TCLF: Landslide® 2020: Women Take the Lead

October 5, 2020 /

TCLF: Landslide® 2020: Women Take the Lead

South Cove, Battery Park City, New York, NY, 2020. Photo by Barrett Doherty, courtesy The Cultural Landscape Foundation-1

The Cultural Landscape Foundation (TCLF) today released Landslide, its annual thematic report and exhibition about threatened and at-risk landscapes. Landslide 2020: Women Take the Lead, timed to the centennial of women’s right to vote, focuses on sites across the country designed by women (there are twelve entries, two of which include multiple sites). The sites in Landslide 2020: Women Take the Lead represent achievements by women during the course of the twentieth century.

View press release here

The twelve Landslide 2020 sites are representative of a much larger story. While this report is issued on the centennial of the passage of the nineteenth amendment to the Constitution, it also coincides with nationwide social upheaval highlighting and addressing long-standing injustices and disparities. Within the profession, inclusion and equity for Black, indigenous, and people of color continue to be significant issues. ASLA notes that only one percent of its members identify as African American and four percent as Hispanic or Latino. ASLA provides resources to women and people of color in navigating the profession, in part, because of these discrepancies. Studies of roadblocks for women in the profession in the 1980s and again in the 2000s have consistently pointed to the incompatibility between this career and family life, an issue addressed in the Landslide video interviews with Martha Schwartz and Alison Hirsch. There are themes that certainly would have resonated with professional women landscape architects—many of whom never married or had children—more than a century ago. But life-work balance is only one issue in a complex web of equity concerns. As Heidi Hohmann, Director of Graduate Education in Iowa State’s School of Landscape Architecture noted in the January 2006 issue of Landscape Journal, women’s relationships with men in the twentieth-century landscape architecture workplace were “by turns abasing, pleasant, supportive, patronizing, and truly collaborative.” 

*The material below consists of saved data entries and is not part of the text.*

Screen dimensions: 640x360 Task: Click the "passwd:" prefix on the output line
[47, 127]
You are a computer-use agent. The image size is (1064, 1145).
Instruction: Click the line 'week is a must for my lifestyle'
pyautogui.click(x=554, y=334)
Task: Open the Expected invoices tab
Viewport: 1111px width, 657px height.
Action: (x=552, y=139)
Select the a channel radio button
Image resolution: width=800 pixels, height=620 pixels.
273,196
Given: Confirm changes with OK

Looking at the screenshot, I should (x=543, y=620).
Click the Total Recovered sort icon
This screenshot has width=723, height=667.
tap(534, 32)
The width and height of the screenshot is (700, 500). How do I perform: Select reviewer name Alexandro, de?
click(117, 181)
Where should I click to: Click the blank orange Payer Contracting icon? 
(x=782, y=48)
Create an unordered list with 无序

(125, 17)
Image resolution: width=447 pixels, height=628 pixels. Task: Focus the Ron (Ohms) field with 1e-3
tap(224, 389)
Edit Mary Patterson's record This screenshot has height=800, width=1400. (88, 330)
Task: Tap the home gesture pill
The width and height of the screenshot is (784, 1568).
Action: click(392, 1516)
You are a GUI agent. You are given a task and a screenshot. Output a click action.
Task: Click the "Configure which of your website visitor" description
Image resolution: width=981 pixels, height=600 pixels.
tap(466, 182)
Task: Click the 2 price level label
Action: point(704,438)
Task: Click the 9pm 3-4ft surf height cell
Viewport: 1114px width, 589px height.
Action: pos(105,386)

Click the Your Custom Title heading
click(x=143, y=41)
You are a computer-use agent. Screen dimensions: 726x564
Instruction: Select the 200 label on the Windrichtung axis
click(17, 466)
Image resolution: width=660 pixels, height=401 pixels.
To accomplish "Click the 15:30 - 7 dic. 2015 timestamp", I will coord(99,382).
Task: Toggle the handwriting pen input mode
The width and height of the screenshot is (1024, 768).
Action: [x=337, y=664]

In the exhibition’s introductory video, Thaisa Way provides a brief overview of women landscape architects in the twentieth century, while Alison Hirsch addresses her dual role as a mother of two young children and a university professor, and Sara Zewde (ASLA-NY Member) speaks pointedly about being a Black woman in the profession. Landslide 2020 is, by design, not encyclopedic, but rather meant to spur greater inquiry and dialogue about women and landscape architecture, and hopefully to contribute to the broader conversation about diversity and inclusion.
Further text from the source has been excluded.